Nur ganz selten sieht man (frischen) Grabschmuck, einige Plastikblumen oder ein elektrisches Grablicht. Aber die verwitterten, oft unlesbaren Grabsteine dominieren das Areal. Ich habe mich zuerst links gehalten, bin an den Kindergräbern vorbei zur Aussegnungshalle, um sie herum zur Fürstengruft. Dann weiter zum jüngsten Teil des Friedhofs, kleine Runde, und zurück dann am südlichen Bereich der Mauer.
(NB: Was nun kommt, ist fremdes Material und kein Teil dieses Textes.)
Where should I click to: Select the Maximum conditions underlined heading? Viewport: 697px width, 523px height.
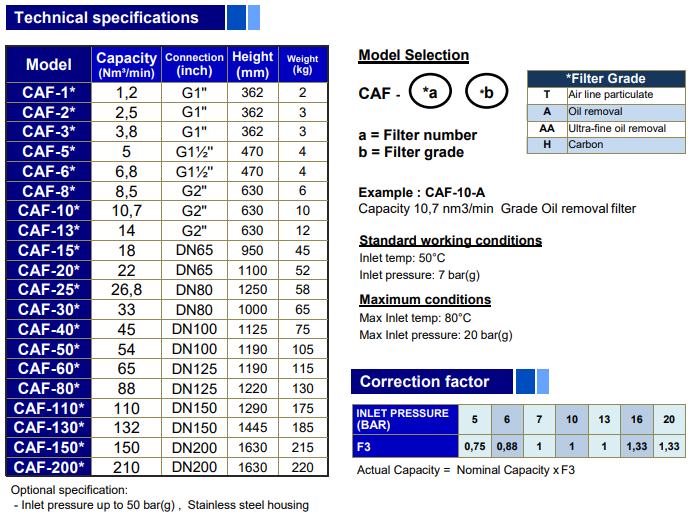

Ich war so früh, daß gut eine halbe Stunde gar keine Vögel zu hören waren. Erst dann turnten die ersten Meisen in den Zweigen herum. Gänse flogen tief über die Bäume hinweg. Ich war allein – mit so vielen Grabanlagen, Erinnerungen an Menschen, die z.B. vor über 200 Jahren verstorben sind. Gerade die Kindergräber berühren –
der Grabstein mit Engelsgesicht für das 1911 geborene, schon 1912 verstorbene ‚Söhnchen‘. Oder der kleine Albert, 1898 geboren, 1901 verstorben: „Hier ruht unser liebes Kind…“ – so lange schon. Dazu der Verweis auf Jesaja 55, 8, – man suchte Trost in „Meine Gedanken sind nicht eure Gedanken, und eure Wege sind nicht meine Wege.“ Das klingt ein wenig wie Hohn.